Target pointing data
*-*-*

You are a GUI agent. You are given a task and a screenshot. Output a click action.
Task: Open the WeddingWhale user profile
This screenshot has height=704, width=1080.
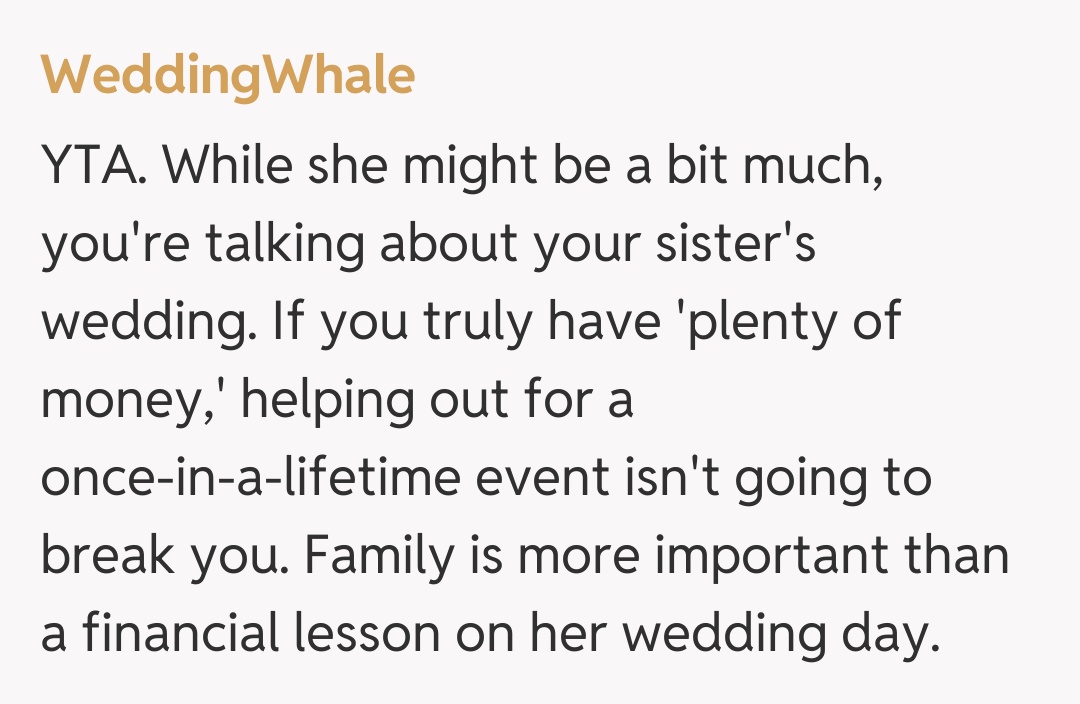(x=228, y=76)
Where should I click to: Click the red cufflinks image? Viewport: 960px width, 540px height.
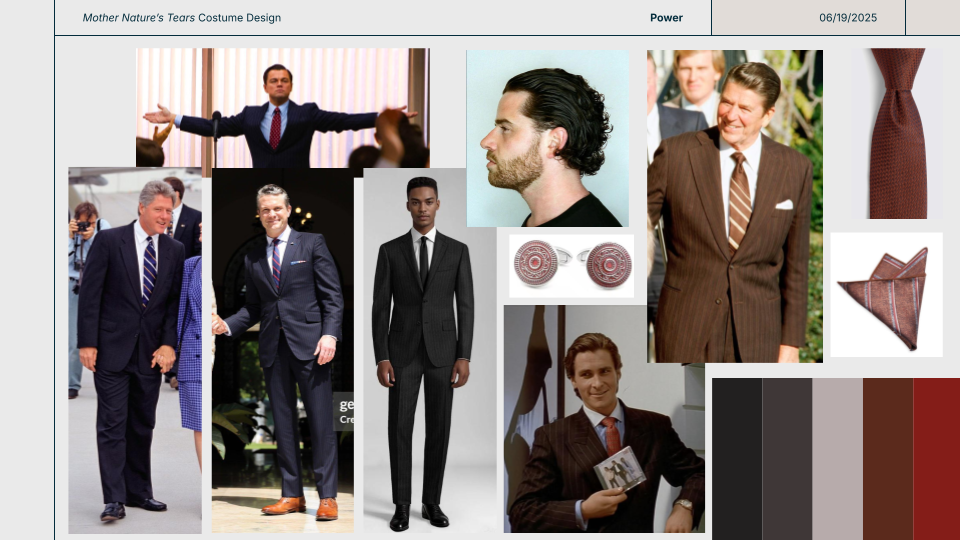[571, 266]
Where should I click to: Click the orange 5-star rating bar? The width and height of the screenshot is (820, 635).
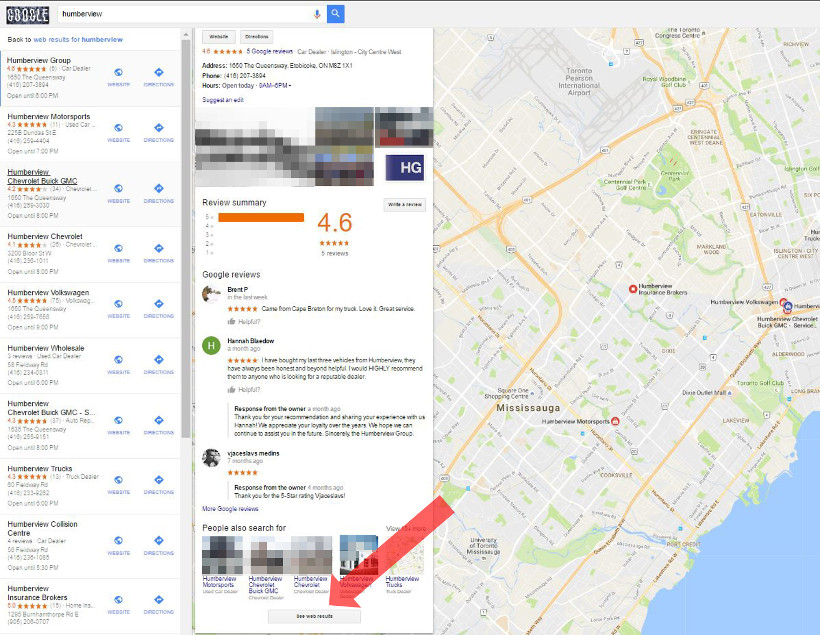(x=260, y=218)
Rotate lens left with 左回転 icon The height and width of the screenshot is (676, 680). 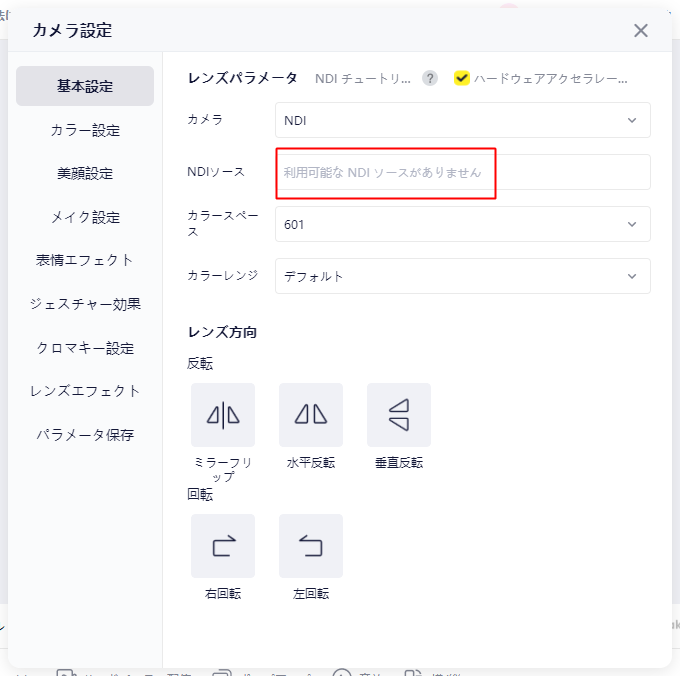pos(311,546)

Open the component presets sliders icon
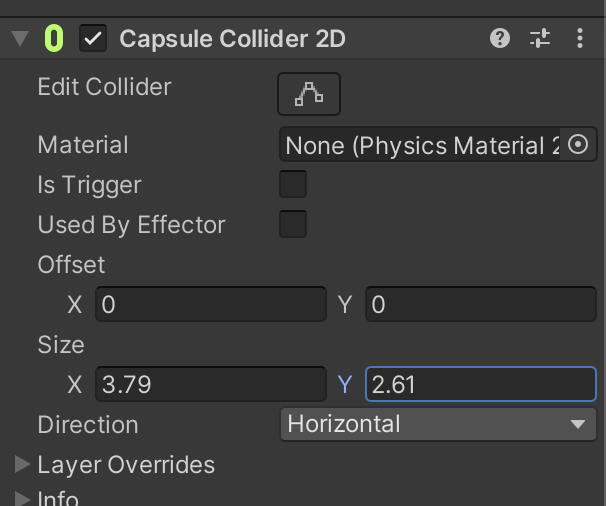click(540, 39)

*-*-*

→ **Task description**
Pick out each line of the data above that contains the word "should", and copy those lines.

→ **Expected output**
Where should I click to: Click the red cufflinks image? Viewport: 960px width, 540px height.
Where should I click to: Click the orange 5-star rating bar? The width and height of the screenshot is (820, 635).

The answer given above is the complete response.